+++ Rows
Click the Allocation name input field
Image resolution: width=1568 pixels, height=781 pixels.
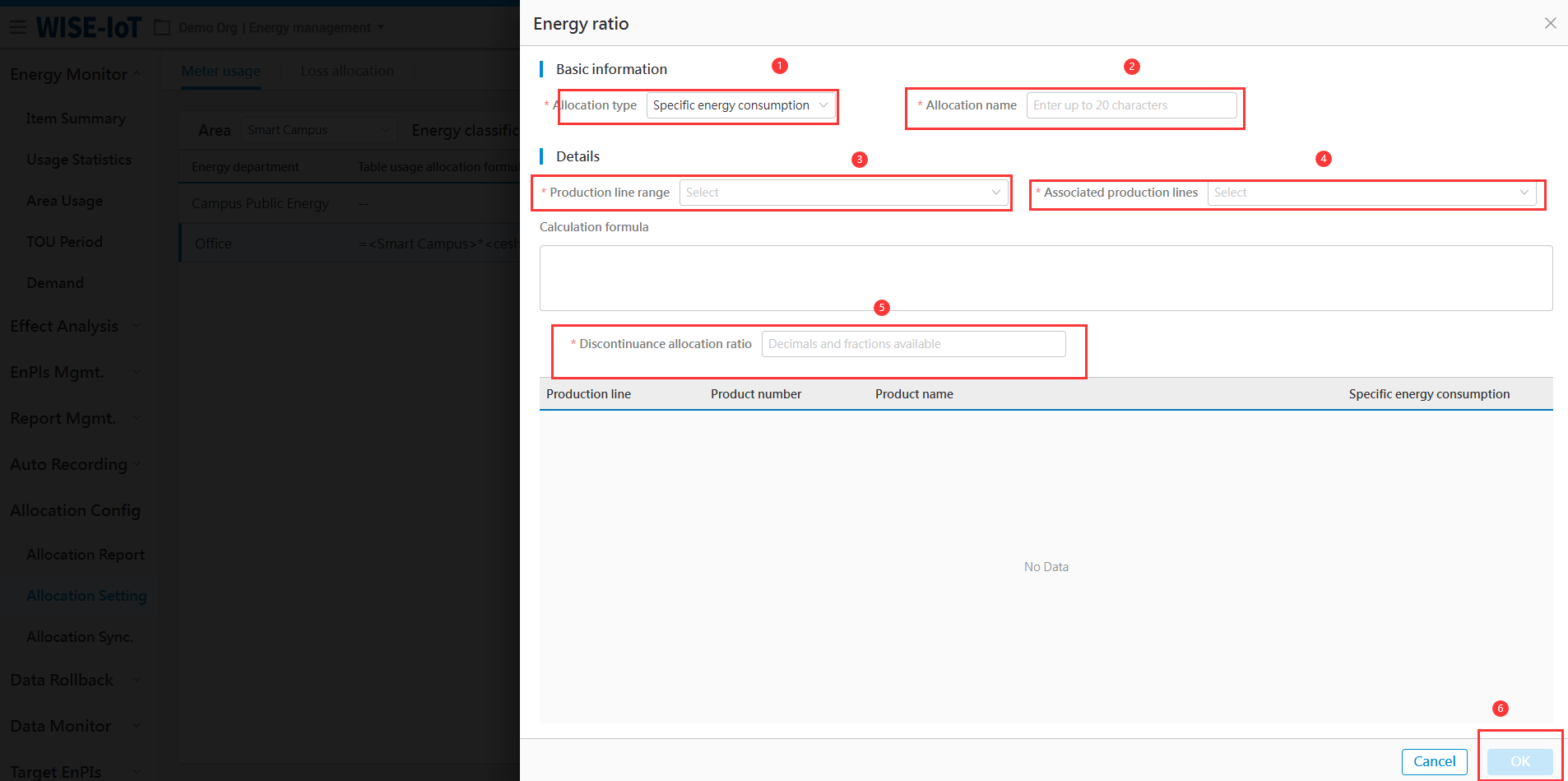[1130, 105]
++++++
+++ Rows
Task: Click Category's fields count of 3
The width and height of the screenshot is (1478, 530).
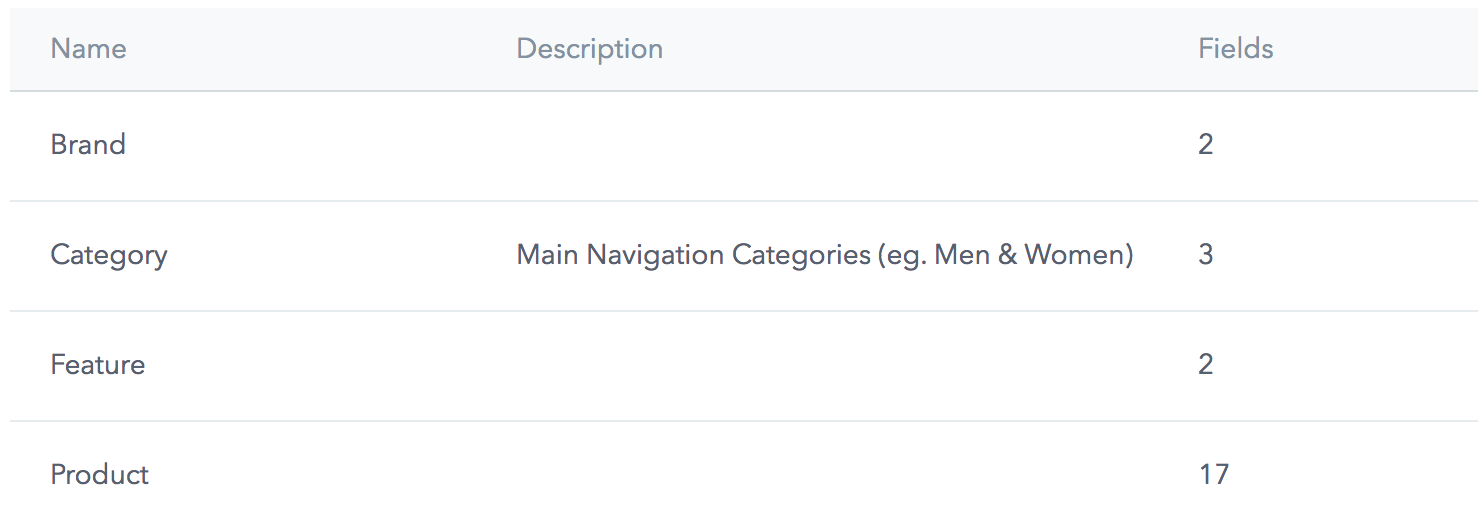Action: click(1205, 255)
++++++
◆ What is being asked
Swap "pixels" for "px" in the material between the lines holding "Click the Allocation name input field" and "[1130, 105]", inclusive, and give back only those lines with nothing else changed. Leave the pictures out of the answer.

◆ Task output
Click the Allocation name input field
Image resolution: width=1568 px, height=781 px.
[1130, 105]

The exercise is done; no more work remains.